_Consigne A_: Reproduisez fidèlement le passage de l'extrait sur la garantie des crédits aux collectivités locales, en commençant par « L’exercice par les » et en poursuivant jusqu'à « de leurs populations. ».
_Consigne B_: Transcrivez à l'identique les lignes des enregistrements, en commençant par la ligne contenant « Open File Explorer from the taskbar » et en poursuivant jusqu'à la ligne contenant « coord(30,104) », ces deux lignes incluses.

_Extrait_:
============================================================

BREVE REFLEXION SUR LA GARANTIE DES CREDITS ACCORDES PAR LES ETABLISSEMENTS BANCAIRES ET FINANCIERS AUX COLLECTIVITES LOCALES EN ZONE OHADA

Les collectivités locales et territoriales sont assimilables à des gouvernements locaux.

A ce titre, elles détiennent des pouvoirs qui leur ont été concédés par le pouvoir exécutif central.

L’exercice par les collectivités territoriales des compétences à elles transférées se réalise néanmoins sous le contrôle de l’État, dont le seul souci est non pas de tenir ces collectivités en bride, mais de s’assurer que celles-ci gèrent lesdites compétences, dans le strict respect des lois, règlements, normes et procédures en vigueur et au mieux des intérêts de leurs populations.

Généralement, l’octroi de crédit par les organismes prêteur ne peut se faire qu’à la condition que l’emprunteur satisfasse à certaines exigences parmi lesquels on peut citer ; la viabilité et la pertinence du projet ou de l’investissement objet de la demande de financement, la capacité de remboursement de l’emprunteur et surtout les garanties qui peuvent être accordées à l’organisme de financement.

De ces trois exigences, seule la troisième mérite que l’on s’y attarde dans le cadre de cette brève analyse.

En effet, chaque fois qu’il est question de financer les collectivités locales, la difficulté trouve son origine dans les garanties de remboursement que peuvent accorder ces emprunteurs assez particuliers.

C’est toute la problématique de la gestion des risques significatifs inhérents au financement des collectivités locales.

============================================================

_Enregistrements extraits_:

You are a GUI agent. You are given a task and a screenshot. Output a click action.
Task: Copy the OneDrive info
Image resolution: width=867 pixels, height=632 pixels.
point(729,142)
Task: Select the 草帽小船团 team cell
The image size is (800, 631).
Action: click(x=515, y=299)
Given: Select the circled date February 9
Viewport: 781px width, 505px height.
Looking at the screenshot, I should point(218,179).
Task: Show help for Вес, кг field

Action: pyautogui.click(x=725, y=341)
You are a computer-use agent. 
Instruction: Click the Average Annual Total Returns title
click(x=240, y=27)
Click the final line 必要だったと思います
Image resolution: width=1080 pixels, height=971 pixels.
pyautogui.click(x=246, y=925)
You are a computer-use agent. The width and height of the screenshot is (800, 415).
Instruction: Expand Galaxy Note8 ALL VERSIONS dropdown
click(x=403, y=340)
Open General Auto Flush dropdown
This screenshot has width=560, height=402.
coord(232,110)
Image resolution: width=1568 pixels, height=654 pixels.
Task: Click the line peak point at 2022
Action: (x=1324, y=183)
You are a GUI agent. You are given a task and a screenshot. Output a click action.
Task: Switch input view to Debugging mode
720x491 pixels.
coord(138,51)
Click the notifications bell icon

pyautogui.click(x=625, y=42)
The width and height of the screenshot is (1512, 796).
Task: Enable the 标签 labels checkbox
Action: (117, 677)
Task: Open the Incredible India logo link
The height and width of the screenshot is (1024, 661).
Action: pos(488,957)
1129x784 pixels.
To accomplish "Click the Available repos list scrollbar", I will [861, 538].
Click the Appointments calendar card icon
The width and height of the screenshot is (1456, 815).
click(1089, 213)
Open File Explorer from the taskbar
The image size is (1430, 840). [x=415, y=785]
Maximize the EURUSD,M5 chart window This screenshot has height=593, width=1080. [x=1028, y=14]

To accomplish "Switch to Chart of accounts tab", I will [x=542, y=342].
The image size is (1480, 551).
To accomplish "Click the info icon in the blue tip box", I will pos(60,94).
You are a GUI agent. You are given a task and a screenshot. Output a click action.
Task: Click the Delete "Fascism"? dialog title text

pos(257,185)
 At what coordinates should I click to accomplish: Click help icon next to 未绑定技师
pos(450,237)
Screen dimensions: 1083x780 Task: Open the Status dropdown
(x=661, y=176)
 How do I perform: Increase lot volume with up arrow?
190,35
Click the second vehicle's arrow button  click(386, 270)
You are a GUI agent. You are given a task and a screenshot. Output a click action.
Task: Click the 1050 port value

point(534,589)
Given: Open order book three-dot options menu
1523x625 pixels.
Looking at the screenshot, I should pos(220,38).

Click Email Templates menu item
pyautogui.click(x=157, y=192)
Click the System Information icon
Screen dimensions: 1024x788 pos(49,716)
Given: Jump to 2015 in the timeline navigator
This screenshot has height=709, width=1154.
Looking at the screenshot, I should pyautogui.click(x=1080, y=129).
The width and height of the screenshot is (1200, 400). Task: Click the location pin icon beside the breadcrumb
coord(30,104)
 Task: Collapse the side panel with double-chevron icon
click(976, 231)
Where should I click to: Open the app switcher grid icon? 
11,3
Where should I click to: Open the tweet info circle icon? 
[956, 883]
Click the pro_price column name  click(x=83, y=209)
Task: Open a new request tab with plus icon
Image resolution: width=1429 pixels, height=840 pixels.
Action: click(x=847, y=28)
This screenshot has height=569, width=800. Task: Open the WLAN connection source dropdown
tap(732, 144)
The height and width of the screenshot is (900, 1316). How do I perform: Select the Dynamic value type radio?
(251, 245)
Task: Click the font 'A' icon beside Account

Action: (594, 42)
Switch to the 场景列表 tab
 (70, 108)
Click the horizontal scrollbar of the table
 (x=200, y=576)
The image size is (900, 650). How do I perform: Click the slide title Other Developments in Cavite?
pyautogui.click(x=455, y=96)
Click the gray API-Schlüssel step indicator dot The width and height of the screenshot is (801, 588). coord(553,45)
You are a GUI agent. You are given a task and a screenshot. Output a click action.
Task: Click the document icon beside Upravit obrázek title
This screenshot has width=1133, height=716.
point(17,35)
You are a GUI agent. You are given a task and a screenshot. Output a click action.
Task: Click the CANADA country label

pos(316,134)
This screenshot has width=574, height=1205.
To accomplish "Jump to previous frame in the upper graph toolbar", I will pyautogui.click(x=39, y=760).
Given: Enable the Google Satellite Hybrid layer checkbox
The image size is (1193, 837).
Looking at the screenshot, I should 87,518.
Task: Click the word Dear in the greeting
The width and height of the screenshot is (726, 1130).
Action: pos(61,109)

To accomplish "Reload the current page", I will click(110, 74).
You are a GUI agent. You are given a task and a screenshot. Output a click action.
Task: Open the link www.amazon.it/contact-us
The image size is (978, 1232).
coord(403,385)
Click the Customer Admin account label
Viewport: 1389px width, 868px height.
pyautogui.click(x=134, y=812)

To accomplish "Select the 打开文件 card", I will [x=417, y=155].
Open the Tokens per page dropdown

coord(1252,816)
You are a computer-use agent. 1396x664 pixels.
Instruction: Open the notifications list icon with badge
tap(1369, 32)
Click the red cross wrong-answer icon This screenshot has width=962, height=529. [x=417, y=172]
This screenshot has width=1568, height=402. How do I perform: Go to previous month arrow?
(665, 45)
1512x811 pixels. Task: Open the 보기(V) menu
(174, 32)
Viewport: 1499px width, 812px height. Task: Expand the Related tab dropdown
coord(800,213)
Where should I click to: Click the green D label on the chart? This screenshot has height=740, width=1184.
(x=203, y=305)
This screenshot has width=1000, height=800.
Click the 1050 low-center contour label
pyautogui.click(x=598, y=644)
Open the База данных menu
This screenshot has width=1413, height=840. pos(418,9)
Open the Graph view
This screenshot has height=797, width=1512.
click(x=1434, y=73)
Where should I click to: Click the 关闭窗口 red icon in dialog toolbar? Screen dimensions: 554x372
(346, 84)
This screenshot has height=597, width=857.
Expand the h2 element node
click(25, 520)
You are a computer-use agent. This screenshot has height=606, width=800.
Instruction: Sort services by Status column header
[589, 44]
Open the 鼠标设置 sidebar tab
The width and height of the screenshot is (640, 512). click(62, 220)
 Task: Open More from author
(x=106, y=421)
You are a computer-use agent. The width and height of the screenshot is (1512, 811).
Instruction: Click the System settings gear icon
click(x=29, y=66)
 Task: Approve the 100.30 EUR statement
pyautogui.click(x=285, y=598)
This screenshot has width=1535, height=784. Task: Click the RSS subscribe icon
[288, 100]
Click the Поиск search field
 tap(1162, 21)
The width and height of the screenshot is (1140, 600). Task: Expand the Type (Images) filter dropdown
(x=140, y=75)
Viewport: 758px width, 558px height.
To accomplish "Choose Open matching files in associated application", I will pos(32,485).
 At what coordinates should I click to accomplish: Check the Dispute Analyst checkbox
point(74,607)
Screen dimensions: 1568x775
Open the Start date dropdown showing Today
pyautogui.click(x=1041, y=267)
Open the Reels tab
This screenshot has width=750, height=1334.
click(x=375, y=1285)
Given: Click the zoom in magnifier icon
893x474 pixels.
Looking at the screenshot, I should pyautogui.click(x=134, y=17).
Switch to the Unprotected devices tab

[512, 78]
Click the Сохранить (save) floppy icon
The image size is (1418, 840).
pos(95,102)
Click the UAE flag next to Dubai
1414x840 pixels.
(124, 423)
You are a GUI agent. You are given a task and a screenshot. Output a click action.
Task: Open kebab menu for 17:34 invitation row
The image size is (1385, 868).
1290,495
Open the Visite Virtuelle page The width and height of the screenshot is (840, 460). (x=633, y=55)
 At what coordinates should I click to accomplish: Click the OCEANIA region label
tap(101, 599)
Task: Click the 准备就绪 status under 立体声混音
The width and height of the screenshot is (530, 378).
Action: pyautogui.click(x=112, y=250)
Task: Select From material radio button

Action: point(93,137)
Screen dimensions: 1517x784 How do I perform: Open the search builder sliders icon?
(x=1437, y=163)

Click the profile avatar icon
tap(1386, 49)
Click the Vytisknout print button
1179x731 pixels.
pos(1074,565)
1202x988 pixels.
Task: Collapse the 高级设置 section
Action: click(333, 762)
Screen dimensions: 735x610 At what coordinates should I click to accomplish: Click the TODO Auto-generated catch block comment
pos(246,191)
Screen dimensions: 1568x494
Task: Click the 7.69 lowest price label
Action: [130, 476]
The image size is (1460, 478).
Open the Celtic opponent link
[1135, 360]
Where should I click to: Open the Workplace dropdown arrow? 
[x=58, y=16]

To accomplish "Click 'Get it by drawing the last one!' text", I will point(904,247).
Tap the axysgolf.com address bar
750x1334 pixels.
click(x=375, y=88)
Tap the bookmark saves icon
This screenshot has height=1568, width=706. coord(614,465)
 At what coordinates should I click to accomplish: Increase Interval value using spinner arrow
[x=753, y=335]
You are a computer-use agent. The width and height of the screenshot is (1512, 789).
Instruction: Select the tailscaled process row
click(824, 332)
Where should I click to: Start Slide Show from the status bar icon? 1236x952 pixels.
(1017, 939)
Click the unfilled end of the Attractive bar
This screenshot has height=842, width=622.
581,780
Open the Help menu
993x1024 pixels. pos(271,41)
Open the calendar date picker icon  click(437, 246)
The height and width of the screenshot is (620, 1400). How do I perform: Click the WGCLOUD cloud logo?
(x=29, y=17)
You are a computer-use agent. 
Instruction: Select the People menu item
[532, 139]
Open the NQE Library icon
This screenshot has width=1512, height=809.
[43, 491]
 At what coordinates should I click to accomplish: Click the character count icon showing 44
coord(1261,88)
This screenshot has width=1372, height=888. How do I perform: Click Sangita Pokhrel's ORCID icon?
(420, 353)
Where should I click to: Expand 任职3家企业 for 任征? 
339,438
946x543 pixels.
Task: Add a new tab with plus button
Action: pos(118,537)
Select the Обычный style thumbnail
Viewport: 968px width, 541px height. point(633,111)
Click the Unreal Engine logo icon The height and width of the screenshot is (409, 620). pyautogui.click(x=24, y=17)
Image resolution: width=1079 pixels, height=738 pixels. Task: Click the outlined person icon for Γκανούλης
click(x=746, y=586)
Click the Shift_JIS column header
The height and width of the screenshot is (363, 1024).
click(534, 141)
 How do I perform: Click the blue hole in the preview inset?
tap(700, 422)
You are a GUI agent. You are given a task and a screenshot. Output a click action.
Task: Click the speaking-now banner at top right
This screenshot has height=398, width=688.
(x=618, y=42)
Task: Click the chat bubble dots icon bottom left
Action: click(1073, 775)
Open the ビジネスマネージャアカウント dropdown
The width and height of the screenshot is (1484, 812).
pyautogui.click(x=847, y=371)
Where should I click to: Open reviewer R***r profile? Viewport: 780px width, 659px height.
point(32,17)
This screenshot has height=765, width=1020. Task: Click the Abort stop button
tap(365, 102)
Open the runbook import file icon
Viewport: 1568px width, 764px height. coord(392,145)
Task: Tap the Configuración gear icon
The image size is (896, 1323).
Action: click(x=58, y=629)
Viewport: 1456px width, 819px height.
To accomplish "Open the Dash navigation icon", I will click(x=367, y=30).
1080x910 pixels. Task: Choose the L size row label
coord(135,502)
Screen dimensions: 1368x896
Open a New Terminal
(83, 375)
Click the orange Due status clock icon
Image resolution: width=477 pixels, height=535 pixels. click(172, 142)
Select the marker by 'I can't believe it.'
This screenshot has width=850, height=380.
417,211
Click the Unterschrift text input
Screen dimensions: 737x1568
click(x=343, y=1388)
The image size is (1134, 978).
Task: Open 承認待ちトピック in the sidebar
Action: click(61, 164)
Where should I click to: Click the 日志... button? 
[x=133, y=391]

============================================================

_Réponse rédigée A_:
L’exercice par les collectivités territoriales des compétences à elles transférées se réalise néanmoins sous le contrôle de l’État, dont le seul souci est non pas de tenir ces collectivités en bride, mais de s’assurer que celles-ci gèrent lesdites compétences, dans le strict respect des lois, règlements, normes et procédures en vigueur et au mieux des intérêts de leurs populations.

_Réponse rédigée B_:
Open File Explorer from the taskbar
The image size is (1430, 840). [x=415, y=785]
Maximize the EURUSD,M5 chart window This screenshot has height=593, width=1080. [x=1028, y=14]

To accomplish "Switch to Chart of accounts tab", I will [x=542, y=342].
The image size is (1480, 551).
To accomplish "Click the info icon in the blue tip box", I will pos(60,94).
You are a GUI agent. You are given a task and a screenshot. Output a click action.
Task: Click the Delete "Fascism"? dialog title text

pos(257,185)
 At what coordinates should I click to accomplish: Click help icon next to 未绑定技师
pos(450,237)
Screen dimensions: 1083x780 Task: Open the Status dropdown
(x=661, y=176)
 How do I perform: Increase lot volume with up arrow?
190,35
Click the second vehicle's arrow button  click(386, 270)
You are a GUI agent. You are given a task and a screenshot. Output a click action.
Task: Click the 1050 port value

point(534,589)
Given: Open order book three-dot options menu
1523x625 pixels.
Looking at the screenshot, I should pos(220,38).

Click Email Templates menu item
pyautogui.click(x=157, y=192)
Click the System Information icon
Screen dimensions: 1024x788 pos(49,716)
Given: Jump to 2015 in the timeline navigator
This screenshot has height=709, width=1154.
Looking at the screenshot, I should pyautogui.click(x=1080, y=129).
The width and height of the screenshot is (1200, 400). Task: Click the location pin icon beside the breadcrumb
coord(30,104)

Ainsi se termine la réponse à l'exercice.